On the way Brian told me that Scotty had been found that morning by someone delivering a present. The circumstances were not that clear but there was some story about a debt of eight thousand dollars he was owed by fat Chuck. There might have been a scuffle, it wasn't clear, but Chuck was nowhere to be found. We wouldn't know much more until the post mortem, if there was one. Anyway, it was unlikely that the police would overcome their usual inertia and actually carry out an investigation, particularly since he was a Gringo.

We left the car and picked our way through the narrow streets where life was going on as usual. I looked up to the Panecillo, the hill that dominates the old colonial quarter, and to the towering winged Virgin. I remembered that Scotty had told me once that it had been a well known fact since the Conquest that the only way to remain a virgin in Quito was to sprout wings and piss off sharpish!

In the Plaza de San Francisco we picked our way among the market traders, their multi-coloured blankets spread on the cobbles, selling plastic Christmas knick-knacks and burning Palo Santo. The bluish aromatic smoke, redolent of High Mass, pervaded the atmosphere, blotting out the usual smells of rotting fruit and urine. As we made our way along the crowded street the incense faded and we were guided by our noses and the funerary smell to the morgue.

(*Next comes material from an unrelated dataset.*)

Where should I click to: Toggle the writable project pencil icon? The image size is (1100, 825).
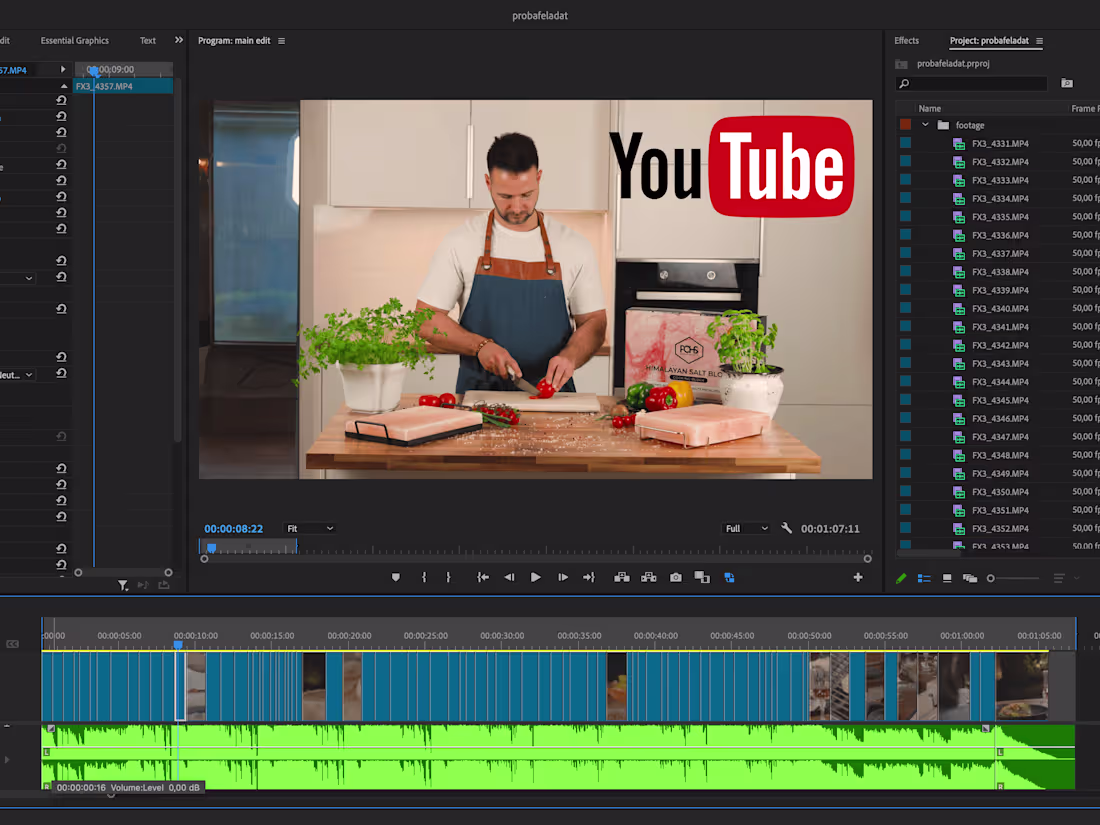(901, 577)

In the courtyard the policemen were playing volleyball in sweat-stained shirts. They steadfastly ignored us until there was a break in the game. One of them peeled away, went to a corner, donned his belt and helmet and came over to be of service. Brian showed his identification and we were shown by a pointing finger towards a door. We hesitated but then went in. We'd have to do the search ourselves the officer had said.

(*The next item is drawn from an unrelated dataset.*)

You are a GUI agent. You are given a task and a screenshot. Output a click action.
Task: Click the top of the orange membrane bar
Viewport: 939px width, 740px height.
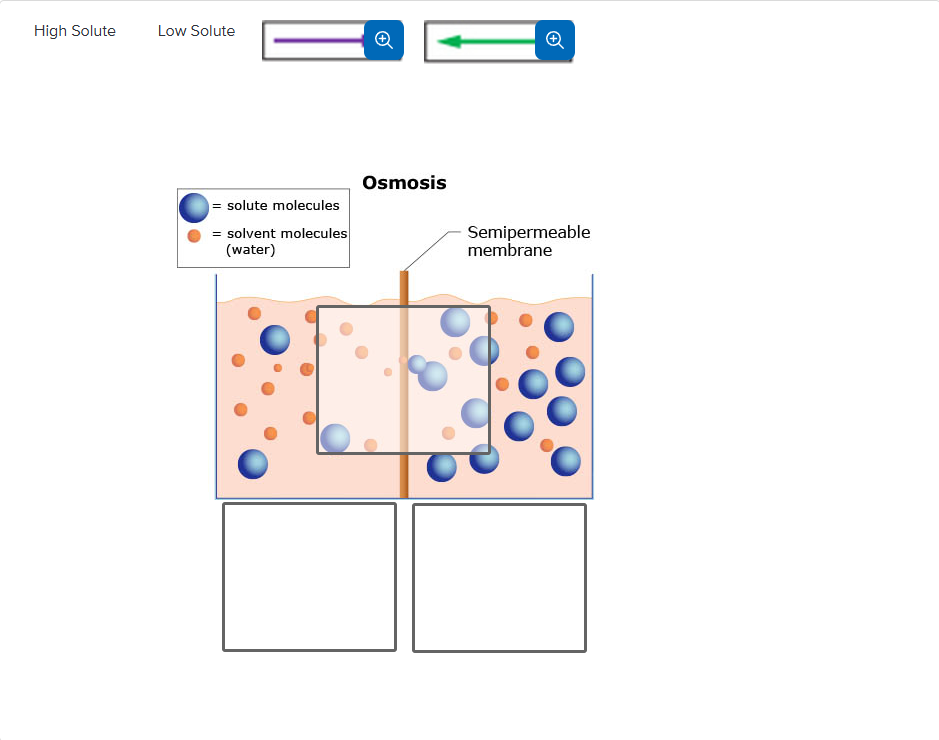click(404, 276)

Inside the indignity of sudden death was all around. It was hot and rank. Flies blackened the windows and crawled up the crumbling plaster. They scattered, buzzing, surprised by the sudden animation. There were four open refrigerated cabinets against a wall, all unused, their plugless bare wires coiled towards the floor. Three bodies were sprawled, bloody and bloating on a steel table in the centre of the room. Others lay in open caskets around the walls. A wizened old crone, no more than skin and bone, lost in a voluminous black robe. A construction worker, his hard hat upturned and blood streaked by the side of the box, his cement-caked hand hanging limp and broken over the side. Their souls had left, there were the indications of suffering on some lined faces, but no sign of the pain and terror of their final moments, and no clues to whether they ever foud any Peace on Earth.

We found him in another room, no shroud, no swan's down. He had been placed unceremoniously in a steel-grey casket in a corner. Inanimate, he apparently lay in the same position as he had been found, having seemingly choked on his own vomit. No scarlet robes or white whiskers, just a plain, creased and stain-streaked shirt, immodest, undignified and undeserved. The once florid face and hands were now pallid and grey, but I could still recognise just the traces of that beatific smile of yesterday.

As we left I looked back. Huddled at the foot of his coffin were several small plain child-sized pine boxes with fastened lids, each containing a little one who would forever believe in Father Christmas.


The story above is a satire or parody. It is entirely fictitious.